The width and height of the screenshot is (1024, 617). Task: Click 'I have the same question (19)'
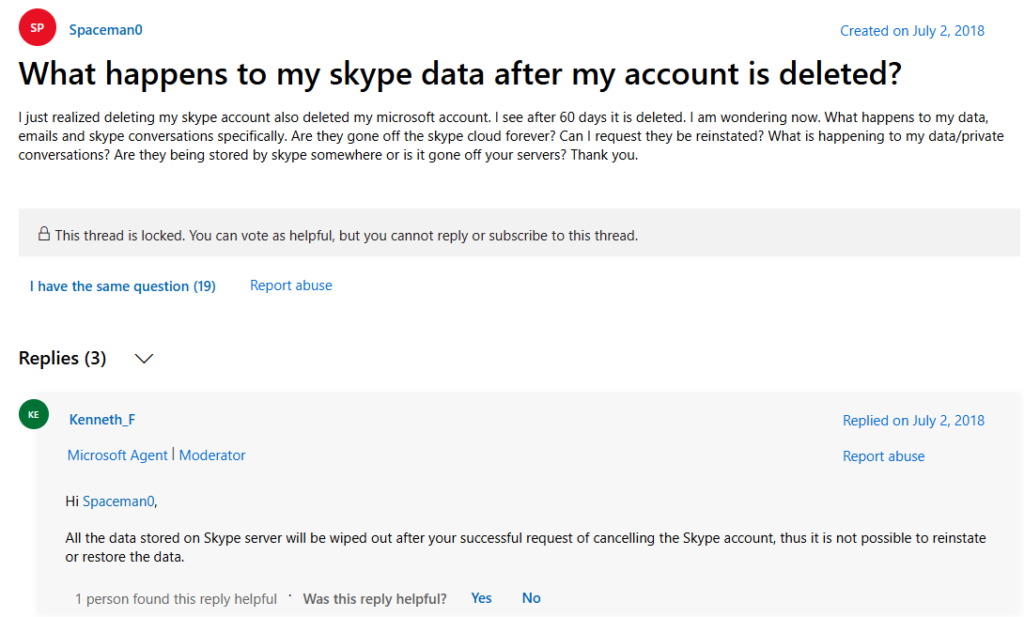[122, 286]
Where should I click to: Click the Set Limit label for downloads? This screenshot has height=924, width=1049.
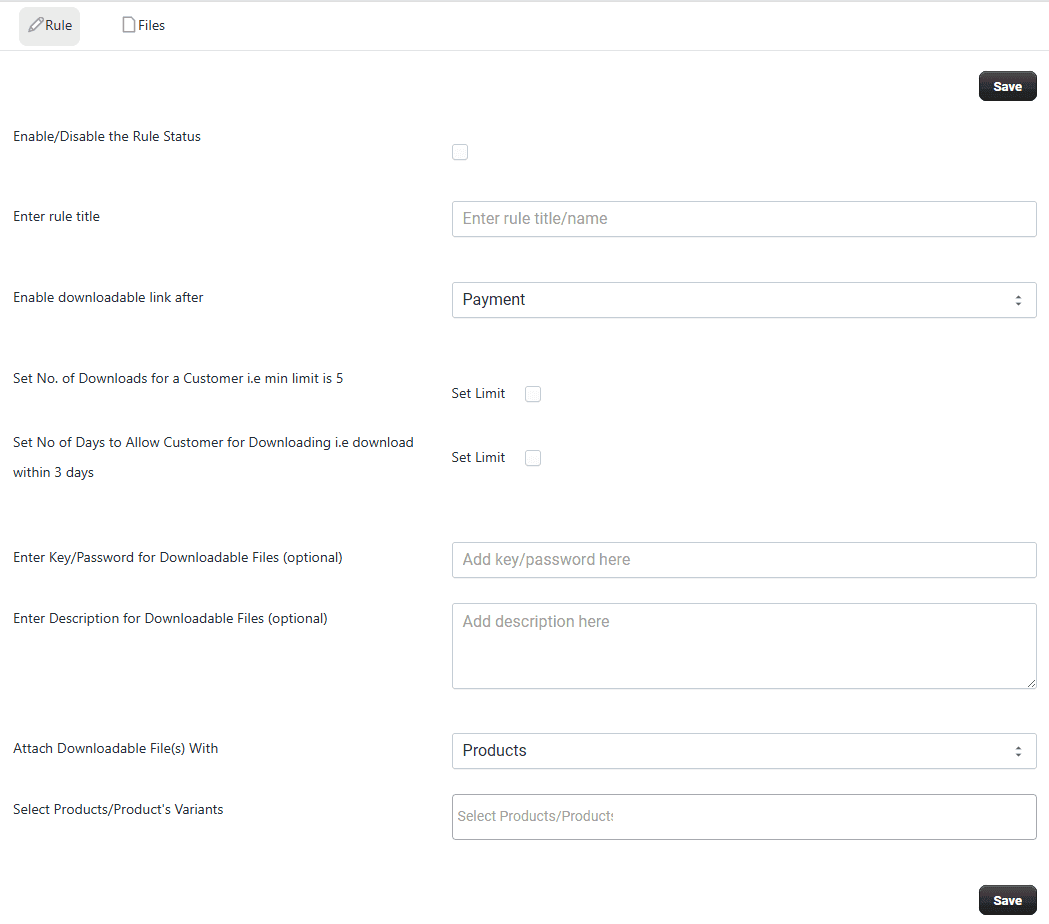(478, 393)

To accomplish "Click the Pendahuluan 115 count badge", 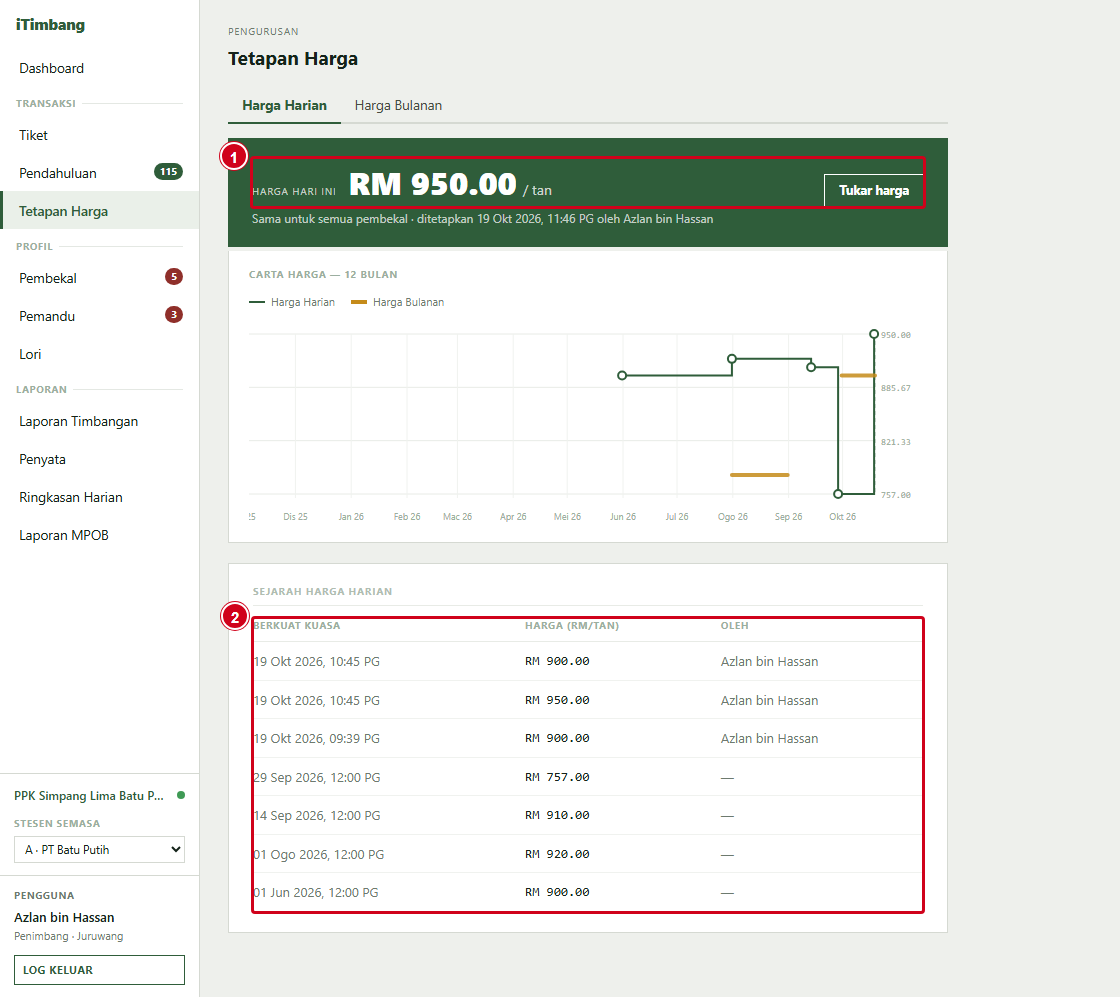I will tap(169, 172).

^^^^^^^^

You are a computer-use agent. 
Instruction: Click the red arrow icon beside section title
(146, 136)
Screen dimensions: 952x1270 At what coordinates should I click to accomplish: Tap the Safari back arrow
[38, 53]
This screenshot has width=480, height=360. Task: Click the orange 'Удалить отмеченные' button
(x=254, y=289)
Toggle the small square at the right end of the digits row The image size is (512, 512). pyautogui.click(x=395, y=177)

^^^^^^^^

What is being asked
Copy range, inclusive: the line holding "Screen dimensions: 952x1270" to the line holding "Toggle the small". Reproduce exactly those lines of the records above and no others.

Task response
Screen dimensions: 952x1270 At what coordinates should I click to accomplish: Tap the Safari back arrow
[38, 53]
This screenshot has width=480, height=360. Task: Click the orange 'Удалить отмеченные' button
(x=254, y=289)
Toggle the small square at the right end of the digits row The image size is (512, 512). pyautogui.click(x=395, y=177)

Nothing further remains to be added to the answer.